On Wednesday, June 14th I participated in the Writing Workshop “Migrating Media: Byting Words” led by Betty Fussell. This was part of the annual food studies conference of ASFS andAFHVS. This year’s meeting is taking place at Occidental College in Pasadena. The conference hashtag is #oxyfood17
I thought I’d post my work for the workshop on the blog as yet another example of literary food studies. My goal is to document what I did in the 3 hour class. Prompts are highlighted in bold and my writing is featured below each. I’ve decided not to edit further, in order to preserve the spontaneity of the in-class writing that resulted from such wonderful engagement with a scholar whose work I admire.
Prompt 1: How do you know the Rocher is real? Write 5 sentences, one per sense, describing the experience.

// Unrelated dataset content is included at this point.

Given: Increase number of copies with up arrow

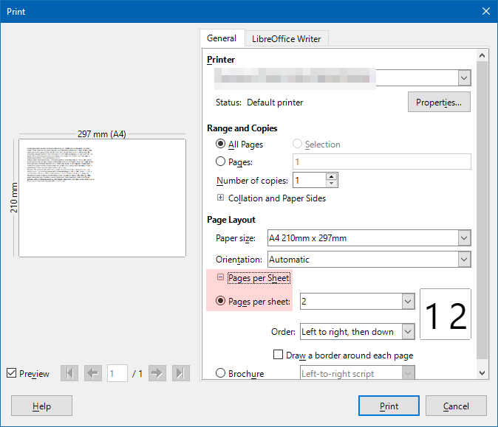Looking at the screenshot, I should [x=332, y=176].
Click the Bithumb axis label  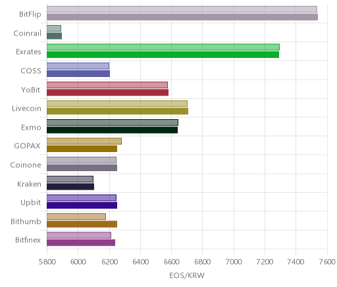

The first indication I have that the candy is chocolate is its brown color. Then, I bring it up to my nose where I detect sweet, chocolatey aroma combined with hazelnuts. As I hold the candy, the warmth of my fingers makes it begin to melt. I bring it to my mouth and as I bite the candy, the warmth of my fingers makes it begin to melt. I bring it to my mouth and as I bite the candy my teeth crunch down to the smooth and creamy center, which my tongue holds on to until it dissolves into the memory of chocolate. I hear the different crunching noises produced as my teeth cut through the hazelnut bits and notice the silence as my tongue takes over and flutters across the creamy center.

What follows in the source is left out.